July 24, 2017 Hours spent building to date: 3,854
I woke up this morning to pouring rain. Perfect! A great chance to evaluate my progress in eliminating deckhouse leaks.
All boats have leaks. Water will get into the tiniest cracks. I found one over the stove, where water was getting under the outside trim and somehow working its way down to one of the deckhouse beam sockets. A few tiny drops per minute, but during a torrential rainstorm it would make a pretty good size puddle around the stove burners. That one was pretty easily fixed by caulking in back of the trim. I will continue this all around the boat, since there’s some water under the settee opposite the stove that had to have gotten there through the roof, since it’s fresh. You tell it’s fresh by sticking your finger into the pool of greenish, rancid water with a film of solvent on the top, give your finger a lick, and hope your shots are up to date.
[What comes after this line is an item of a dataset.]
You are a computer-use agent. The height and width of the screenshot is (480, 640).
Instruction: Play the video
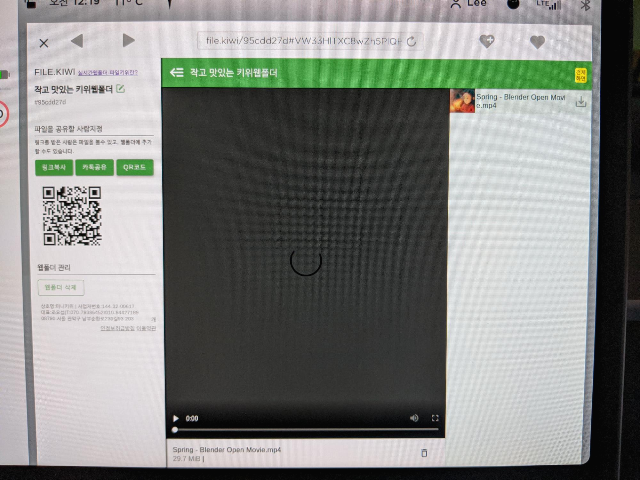(176, 418)
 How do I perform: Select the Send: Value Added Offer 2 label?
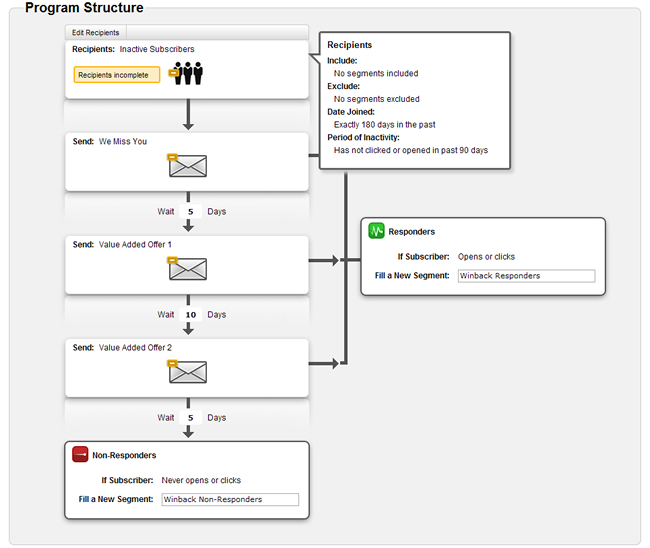(x=122, y=348)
The butterfly hatch leak is half gone. If you’ve been following for a couple years, you’ll remember that the hatch has a “foolproof” system of gutters and drains around the perimeter that should drain any water. Unless the fool in question manages to plug all the drain holes with epoxy while installing the base. A drill and hatch sealing tape fixed that, but there are still drips that will have to be sealed in the corners, where it was tough to get enough sealant in the area where the glass lies flat against the sides, but also tips up toward the tip of the “roof.”
The cockpit decks will always leak, since I need access to all the control linkages and hoses below them and can’t glue them shut, but I have really stemmed the tide by adjusting the fit and adding really good hatch sealing tape from a company called Taco. Just a tiny puddle in the bilge this morning, too small for the bilge pump to come on.
Any water that come in through leaks has to go out, and this too has been a priority. I cut a good number of drainage holes between the major compartments when building the boat, but didn’t add any to the stringers, reasoning that water would simply splash out. But Tardis rides so flat that it doesn’t. So I’ve been tearing up the flooring all over the boat adding weep holes, so now everything runs down into the bilge and the puddles have dried up.
Lots of other detail work going on beside leak patrol, including bringing the cabin sole pieces back to the shop for finish, finalizing the helm seat positioning and reworking the engine cover to make raising the motor up and down easier.
Also have been taking the Tardis out for day trips without the bow thruster, but I have time to get her hauled this week.